Empezamos a padecer la invasión de las facturas de las eléctricas antes que la de Ucrania y ahí estamos ahora, con los ejércitos de la inflación ocupando nuestra salita de estar. La Moncloa y los suyos podrían explicarse mejor y eso es bien cierto. Pero que alguien también me explique por qué una mujer vota a un partido que está en contra de que la violencia machista sea tratada como tal; por qué un inmigrante les respalda porque quieren evitar por la ley de la fuerza que sigan llegando sin papeles para hacerles la competencia en el cruce de caminos donde el manijero decide quién trabajará hoy en los invernaderos; por qué hay gais y lesbianas que simpatizan con ellos cuando sus siglas antipatizan abiertamente con lo que son; por qué el pastor del culto predica a su feligresía que es mejor elegirles porque es gente de bien y de Cristo aunque quizá pretendan, en el fondo, dejar nuevamente hechos un Cristo a los gitanos.

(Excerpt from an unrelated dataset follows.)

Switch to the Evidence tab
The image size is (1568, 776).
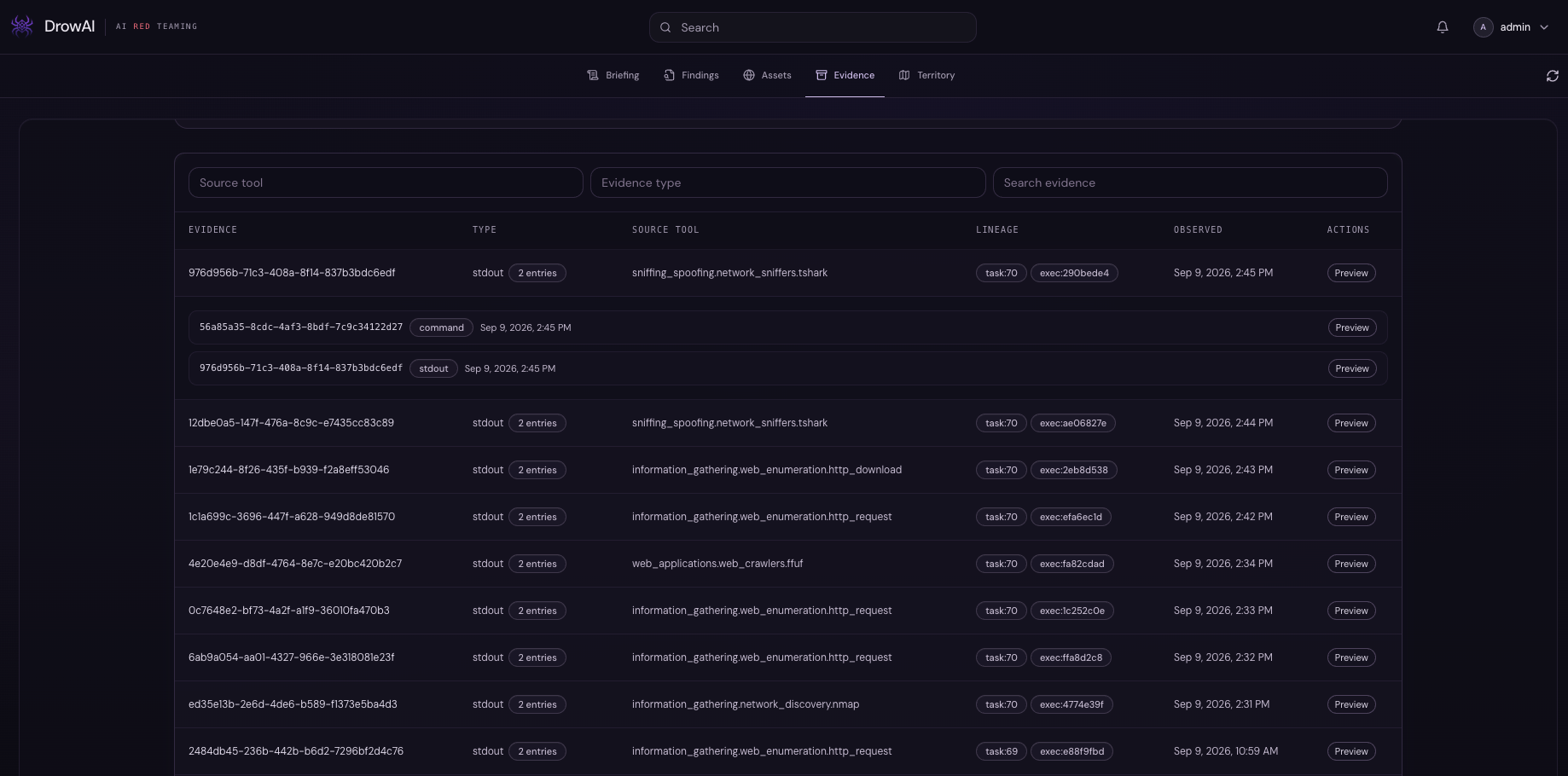coord(845,75)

Toda esta palabrería resulta tan inútil como un transistor en tiempos de los podcasts. Aquí no se trata de apelar a la inteligencia sino a los instintos. A la ley de la selva, que ellos defienden como nadie, porque son los hijos pluscuamperfectos de un sistema que nos quiere desiguales para que el capitalismo feroz pueda seguir existiendo. Han llegado para quedarse, eso está claro. Relajémosnos aunque no disfrutemos con ello. Y, sobre todo, pensemos que hemos sido incapaces de que la ciudadanía les tenga más miedo que hartazgo nos tiene a todos nosotros. A la derecha y a la izquierda. Todavía estamos a tiempo de reaccionar. El mejor antídoto contra la extrema derecha y la derecha extrema, en España, en Francia, en Hungría, en Polonia, en Austria o en Italia no es convencerles de que ellos son los malos sino, sencillamente, que la democracia es mejor. O que puede volver a serlo. Para eso, claro, hay que abandonar los despachos y frecuentar los bares; que el zapato de marca pise charcos y no sólo parqué. Que haya alguien que vuelva a pensar, antes de que vuelvan a prohibir los pensamientos.

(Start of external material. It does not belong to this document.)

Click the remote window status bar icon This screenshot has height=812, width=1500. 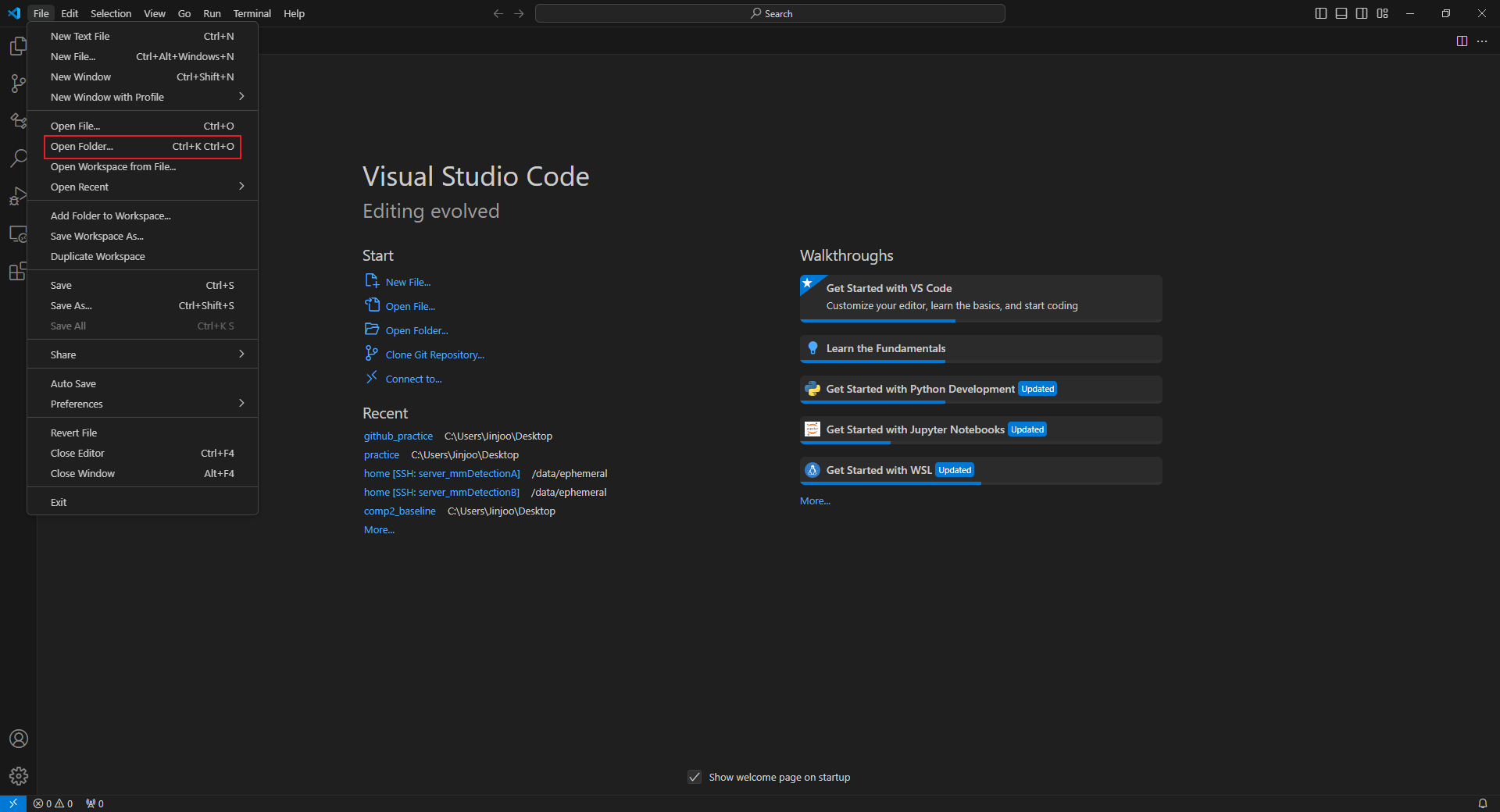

La extrema derecha no es el nazismo, no nos engañemos y sobre todo no engañemos a nadie. Aunque le sigan dando jindama los judíos, tal vez entienden que meterles en un horno crematorio extensivo puede ser una exageración. Quizá no apiolarían a sus adversarios en las tapias del cementerio pero les revientan que los rojos anden buscando huesos por las cunetas, como cuando a los cómplices de un crimen suela fastidiarles que aparezcan Miss Marple o Colombo a darles la vara con sus hipótesis para resolverlo.

Sus partidarios solían ser liberales extremos, pero con entorchados y un poquito de caspa en la gomina, de esos que creerían –si supiesen quien fue– que Adam Smith era un peligroso bolchevique. Su ideología no les viene de la lectura, salvo aquellos que están suscritos a foro-coches o piensan que se están reblandeciendo cada vez que sonríen ante un tuit de Isabel Díaz Ayuso. Su credo no les viene de la razón sino del corazón, de ahí su fuerza de hoy. Su discurso no apela a las neuronas sino a las emociones.